● **Entries shown**:
*** Begin section ***
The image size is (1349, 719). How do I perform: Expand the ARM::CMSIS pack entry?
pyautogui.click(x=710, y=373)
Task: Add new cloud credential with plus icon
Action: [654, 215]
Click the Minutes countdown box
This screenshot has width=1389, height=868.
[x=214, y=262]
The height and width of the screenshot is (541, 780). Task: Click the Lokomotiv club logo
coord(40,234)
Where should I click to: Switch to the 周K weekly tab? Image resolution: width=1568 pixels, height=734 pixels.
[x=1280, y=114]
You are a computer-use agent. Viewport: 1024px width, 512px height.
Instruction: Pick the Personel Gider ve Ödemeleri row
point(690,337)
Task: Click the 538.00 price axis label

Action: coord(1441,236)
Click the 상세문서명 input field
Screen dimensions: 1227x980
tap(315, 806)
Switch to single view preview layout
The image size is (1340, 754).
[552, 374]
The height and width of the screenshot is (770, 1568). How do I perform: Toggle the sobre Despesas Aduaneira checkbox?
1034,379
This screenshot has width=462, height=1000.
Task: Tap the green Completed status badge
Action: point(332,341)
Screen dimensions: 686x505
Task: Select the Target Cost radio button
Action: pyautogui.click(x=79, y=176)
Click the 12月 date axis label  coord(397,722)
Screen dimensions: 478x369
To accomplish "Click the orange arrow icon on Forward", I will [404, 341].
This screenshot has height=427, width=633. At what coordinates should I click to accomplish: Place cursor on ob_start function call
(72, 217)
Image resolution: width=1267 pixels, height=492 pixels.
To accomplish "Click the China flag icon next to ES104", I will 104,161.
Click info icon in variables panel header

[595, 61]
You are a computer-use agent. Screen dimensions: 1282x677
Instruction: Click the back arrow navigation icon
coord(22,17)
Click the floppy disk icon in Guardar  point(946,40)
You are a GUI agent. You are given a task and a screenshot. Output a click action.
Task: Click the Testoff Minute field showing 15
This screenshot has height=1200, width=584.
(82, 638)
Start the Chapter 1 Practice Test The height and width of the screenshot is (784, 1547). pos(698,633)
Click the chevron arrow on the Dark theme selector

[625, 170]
*** End section ***
Would you return each entry exactly as it reads?

The image size is (1349, 719). How do I perform: Expand the ARM::CMSIS pack entry?
pyautogui.click(x=710, y=373)
Task: Add new cloud credential with plus icon
Action: [654, 215]
Click the Minutes countdown box
This screenshot has width=1389, height=868.
[x=214, y=262]
The height and width of the screenshot is (541, 780). Task: Click the Lokomotiv club logo
coord(40,234)
Where should I click to: Switch to the 周K weekly tab? Image resolution: width=1568 pixels, height=734 pixels.
[x=1280, y=114]
You are a computer-use agent. Viewport: 1024px width, 512px height.
Instruction: Pick the Personel Gider ve Ödemeleri row
point(690,337)
Task: Click the 538.00 price axis label

Action: coord(1441,236)
Click the 상세문서명 input field
Screen dimensions: 1227x980
tap(315, 806)
Switch to single view preview layout
The image size is (1340, 754).
[552, 374]
The height and width of the screenshot is (770, 1568). How do I perform: Toggle the sobre Despesas Aduaneira checkbox?
1034,379
This screenshot has width=462, height=1000.
Task: Tap the green Completed status badge
Action: point(332,341)
Screen dimensions: 686x505
Task: Select the Target Cost radio button
Action: pyautogui.click(x=79, y=176)
Click the 12月 date axis label  coord(397,722)
Screen dimensions: 478x369
To accomplish "Click the orange arrow icon on Forward", I will [404, 341].
This screenshot has height=427, width=633. At what coordinates should I click to accomplish: Place cursor on ob_start function call
(72, 217)
Image resolution: width=1267 pixels, height=492 pixels.
To accomplish "Click the China flag icon next to ES104", I will 104,161.
Click info icon in variables panel header

[595, 61]
You are a computer-use agent. Screen dimensions: 1282x677
Instruction: Click the back arrow navigation icon
coord(22,17)
Click the floppy disk icon in Guardar  point(946,40)
You are a GUI agent. You are given a task and a screenshot. Output a click action.
Task: Click the Testoff Minute field showing 15
This screenshot has height=1200, width=584.
(82, 638)
Start the Chapter 1 Practice Test The height and width of the screenshot is (784, 1547). pos(698,633)
Click the chevron arrow on the Dark theme selector

[625, 170]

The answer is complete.